O boletim Salariômetro, que a Fipe divulga hoje, mostra ainda que, em abril, a mediana dos acordos e convenções coletivas homologados conseguiu repor ao menos a inflação do período, repetindo o mês de março, mas superando janeiro e fevereiro, quando a mediana das negociações ficou abaixo da inflação. No mês passado, um pouco mais da metade das negociações salariais ainda registrou perda real (51%), mas o percentual ficou abaixo do pico alcançado em janeiro, quando 67,5% dos ajustes perderam do INPC.

O coordenador do boletim, Hélio Zylberstajn, diz que é preciso cuidado com os dados de maio, que ainda são bastante preliminares, mas ressalta que, ao lado dos dados já fechados de abril, eles indicam "sinais de alguma reação". O especialista pondera que há amostras significativas que não conseguiram reajustes reais em maio, como a dos motoristas de transporte coletivo da cidade de São Paulo. A categoria ameaçou entrar em greve, mas acabou aceitando reajuste de 7,5%, o que indica que o quadro, diz Zylberstajn, ainda deve ser visto com moderação.

Em abril, os pisos salariais continuam menos generosos, mas reagem. No mês passado, o piso mediano de todas as negociações ficou em R$ 1 mil ou R$ 120 acima do mínimo, de R$ 880. No pior momento do ano, em fevereiro, essa diferença foi de apenas R$ 51. Mesmo em recuperação, a diferença entre o piso das negociações e o mínimo se mantém distante dos R$ 339 registrados em setembro de 2015. Em maio do ano passado, ressalta Zylberstajn, o piso mediano era R$ 1.030, o que, corrigido pela inflação, chegaria a algo em torno de R$ 1.130. "É outro sinal de moderação nas negociações", diz.

O boletim mostra também que existem negociações de redução salarial, mas são pouco frequentes. Das 184 negociações que trataram de ajustes salariais em abril, 21 estabeleceram redução de jornada acompanhada de corte salarial. Destas, no entanto, apenas três utilizaram o Programa de Proteção ao Emprego (PPE), criado pelo governo no ano passado para tentar conter o número crescente de demissões no setor produtivo.

Segundo Zylberstajn, as empresas alegam grande burocracia para adotar o programa. Além de precisar provar situação de dificuldade econômico-financeira para usar o PPE, a regra prevê ainda a necessidade de estar em dia com o Fisco, o que restringe o acesso e faz com que as empresas produzam acordos sem o PPE, ou simplesmente demitam, diz o especialista.

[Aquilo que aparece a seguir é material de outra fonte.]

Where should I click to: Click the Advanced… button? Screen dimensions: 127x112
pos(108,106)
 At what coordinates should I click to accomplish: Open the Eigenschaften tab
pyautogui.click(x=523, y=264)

Nos últimos 12 meses, até abril, os maiores ajustes salariais reais foram conseguidos pelos setores de confecções e vestuário (0,7%); bancos e serviços financeiros (0,7%); e transporte, armazenagem e comunicação (0,2%). As categorias menos favorecidas no período foram a indústria do vidro e o agronegócio da cana, com reajustes 1,3% abaixo da inflação cada um. E o setor de extração e refino de petróleo, com reajuste 3,9% abaixo do INPC.

Por Estado, as negociações mais vantajosas foram feitas no Paraná, Santa Catarina e Rio Grande Sul, lugares onde a alta mediana das negociações foi 0,2% acima da inflação. Na outra ponta, Roraima, Espírito Santo e Amazonas conseguiram os reajustes menos atrativos, de 1,3%, 0,9% e 0,4% abaixo da inflação, respectivamente.

Segundo o boletim, em fevereiro, último dado dessazonalizado, a folha salarial, estimada a partir do volume de depósitos vinculados ao FGTS, foi de R$ 96,2 bilhões, ou 1,2% abaixo do observado em janeiro (R$ 97,4 bilhões), e 6,9% menor que os R$ 103,3 bilhões de fevereiro de 2015.